* _Problem to solve_
When you repeat the records, keep every word exact and drop each picture.

* _Stored entries_
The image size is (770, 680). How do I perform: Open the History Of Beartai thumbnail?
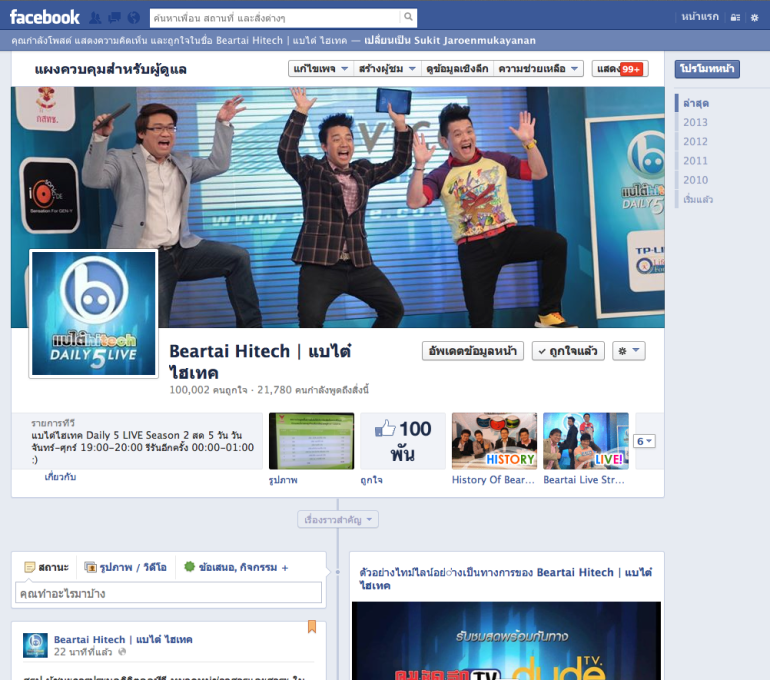[x=494, y=441]
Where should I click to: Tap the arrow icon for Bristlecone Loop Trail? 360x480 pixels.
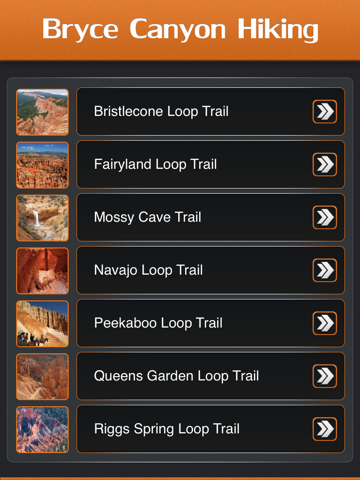[x=324, y=112]
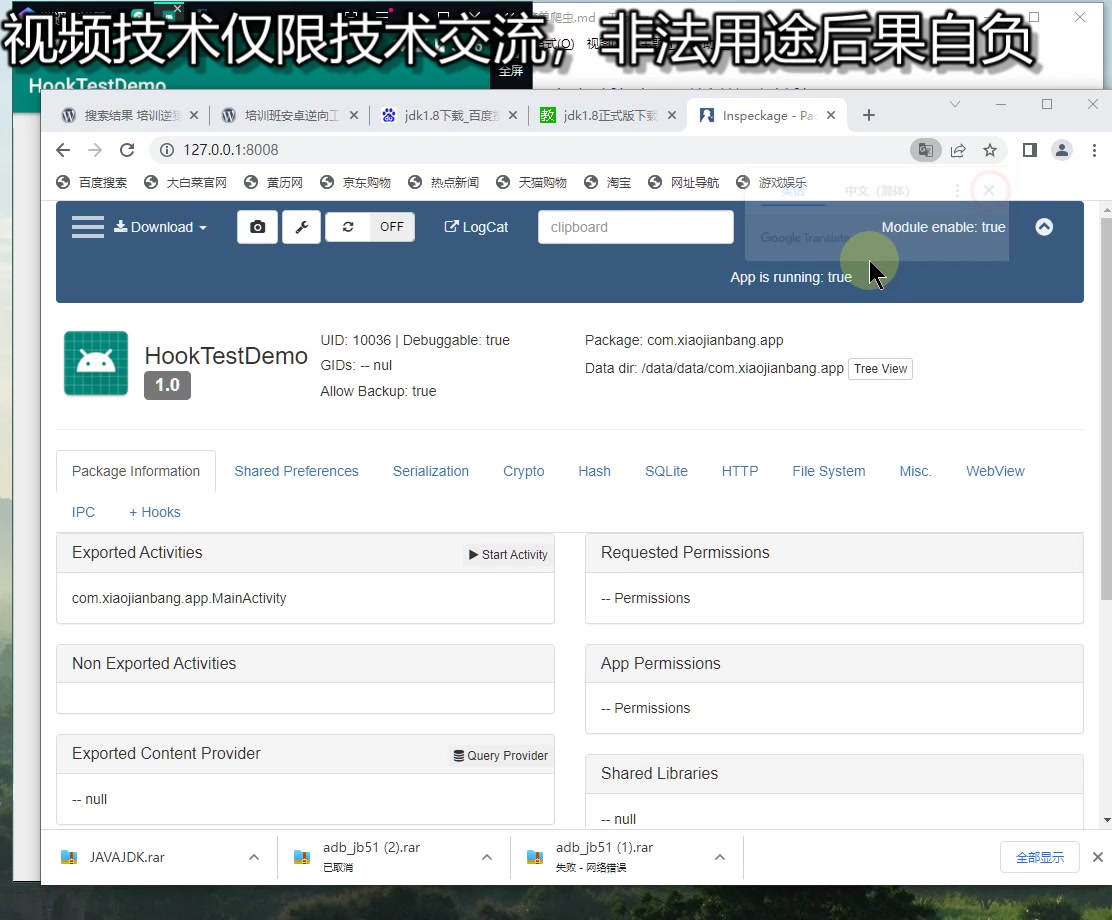Expand options for adb_jb51 (2).rar download

[x=487, y=857]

* _Expected answer_
The image size is (770, 680). How do I perform: Open the History Of Beartai thumbnail?
[x=494, y=441]
Where should I click to: Tap the arrow icon for Bristlecone Loop Trail? 360x480 pixels.
[x=324, y=112]
Expand options for adb_jb51 (2).rar download

[x=487, y=857]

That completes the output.